そのマスクは、実際にはどのようなタイプに、どの程度の効果があるのだろうか。先ごろ流体力学のジャーナル「Physics of Fluids」に新たに掲載された論文は、実験結果を可視化することで、感染の抑制におけるマスクの重要性と、最も有効性が高いとみられるマスクを明らかにしている。
論文の著者であるフロリダ・アトランティック大学のシダータ・ヴァーマ助教(海洋機械工学)は、現時点で最も入手しやすい布製のマスクに関する情報が少ないことを指摘。「実験結果を示すことで、マスクが推奨される根拠が明確になり、着用への理解が深まればと考えた」と説明している。
研究チームは医療用マネキンとグリセリンを混ぜた水を使って咳やくしゃみを再現。煙霧機とレーザーを使い、飛沫粒子が肌とマスクの隙間や、生地そのものから噴出する様子を視覚化した。
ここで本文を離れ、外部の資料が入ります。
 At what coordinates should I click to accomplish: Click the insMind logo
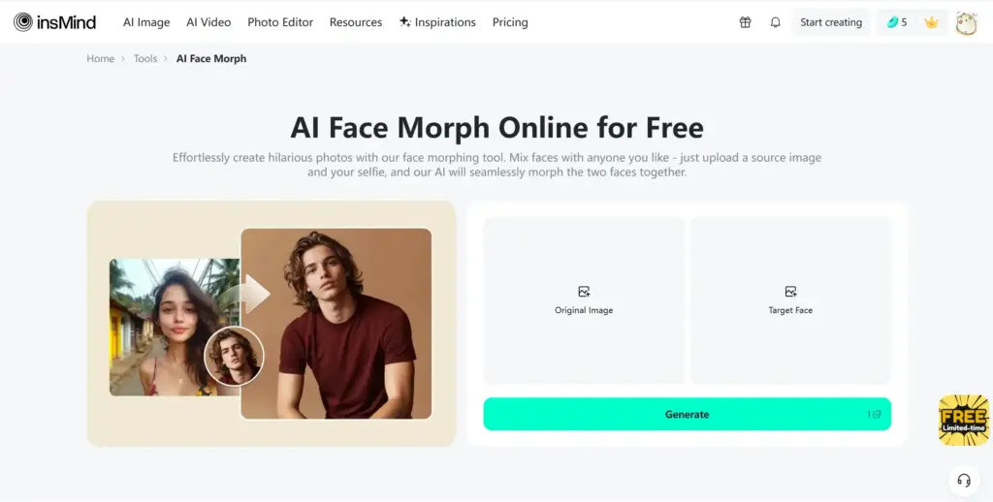click(x=54, y=22)
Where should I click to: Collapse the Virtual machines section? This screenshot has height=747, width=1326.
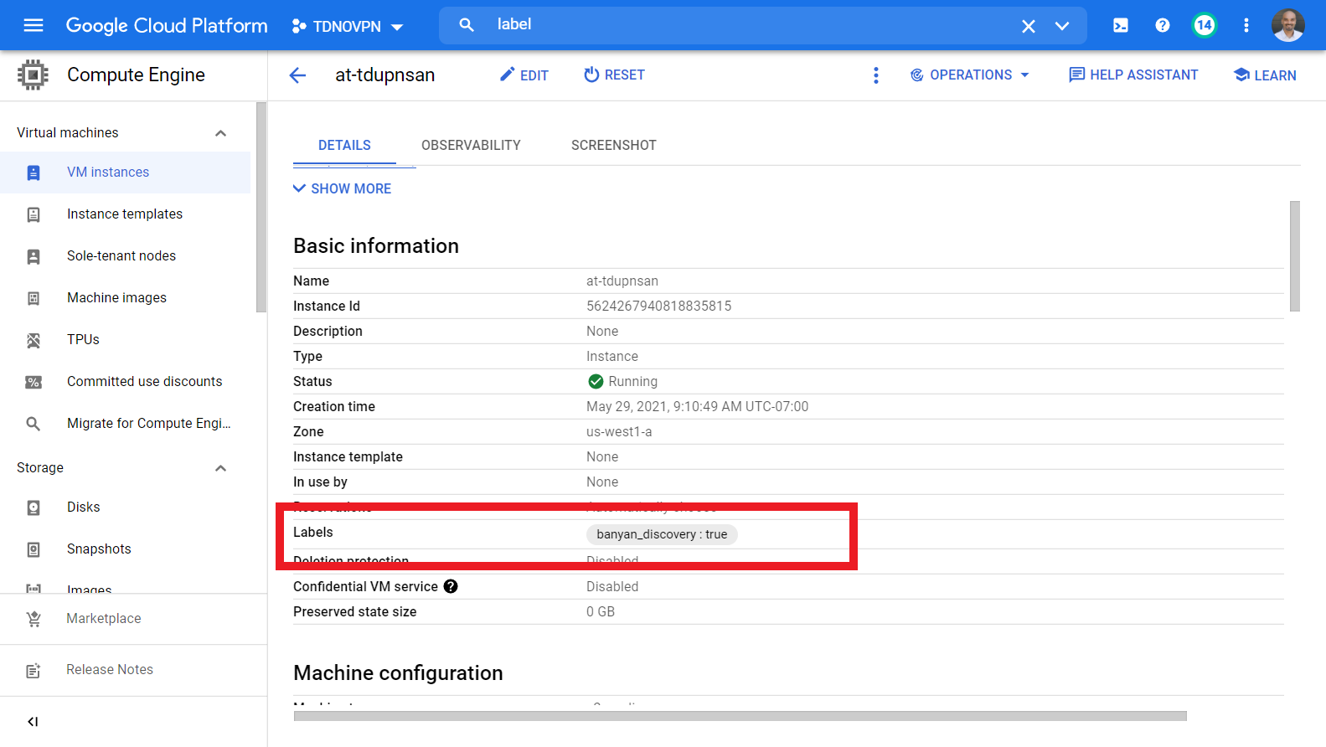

実験の対象としたのはバンダナと、ジェローム・アダムス医務総監(米国の公衆衛生政策を指揮)が作り方を紹介している「ハンカチを折り畳んで作った」マスク、コットンのキルト生地を2層に重ねて縫った手作りマスク、ドラッグストアで販売されているコーンマスクだ。
実験の結果、微粒子の飛散を抑制する効果が最も高かったのは、手作りマスクだった。素材自体からの漏れがほとんどなく、「飛沫が前方に向かって飛散する動きをほぼ完全に抑えていた」という。ただ、マスクと鼻の隙間から上方への噴出はあり、平均6.4cm先まで飛んでいた。
2番目に効果が高かったのは、コーンマスクだ。結果は手作りマスクとほぼ同様だったが、上方への飛散は約15.3cm先まで確認された。
ハンカチを畳んでマスクにしたものは、平均で約38cm前方まで飛沫が飛んでいた。研究チームによれば、「(口元をまったく覆っていない場合と比べれば)大幅に飛散距離を抑えられるが、生地を通してかなりの量が前方に噴出していた」という。上部への噴出もみられた。